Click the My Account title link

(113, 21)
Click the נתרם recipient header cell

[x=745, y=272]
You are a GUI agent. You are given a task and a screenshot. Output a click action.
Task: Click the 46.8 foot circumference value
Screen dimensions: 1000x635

---

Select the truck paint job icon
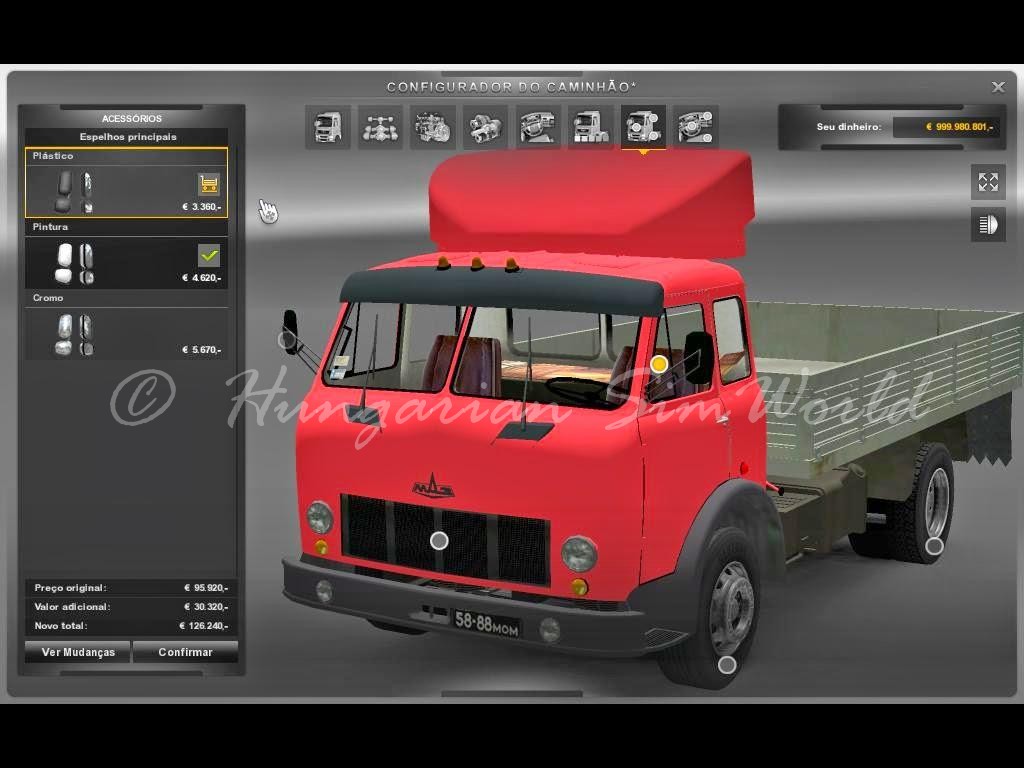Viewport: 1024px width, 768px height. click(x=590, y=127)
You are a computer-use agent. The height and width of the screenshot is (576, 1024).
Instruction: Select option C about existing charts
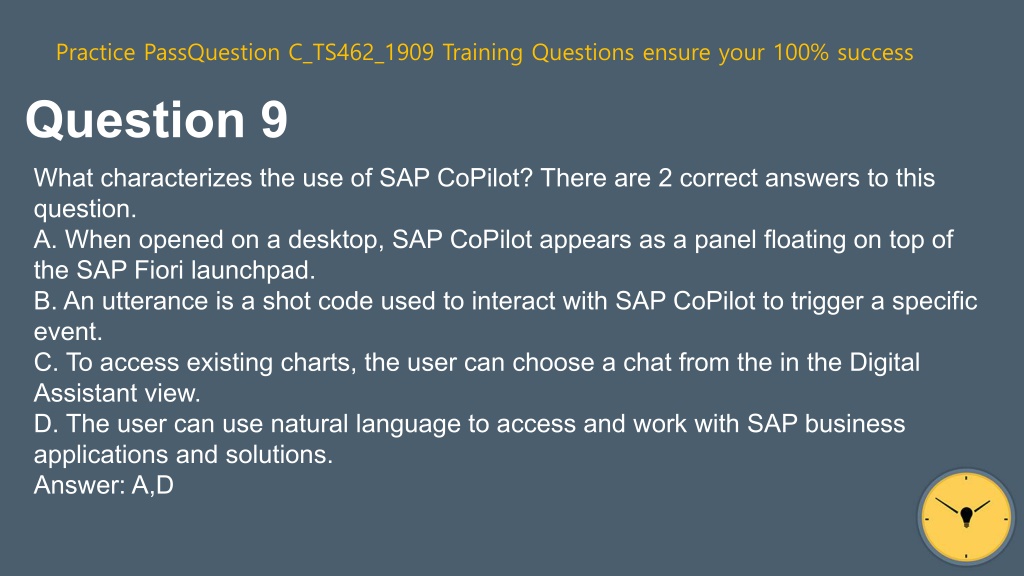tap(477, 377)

...

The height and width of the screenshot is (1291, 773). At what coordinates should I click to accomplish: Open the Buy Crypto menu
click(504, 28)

> **Prompt**
Please convert the lines above into a JSON list of strings, one string per line and blank lines left out. Begin at the line that has "You are a GUI" and stop after the line that has "Screen dimensions: 1000x635".

> **The solution**
[
  "You are a GUI agent. You are given a task and a screenshot. Output a click action.",
  "Task: Click the 46.8 foot circumference value",
  "Screen dimensions: 1000x635"
]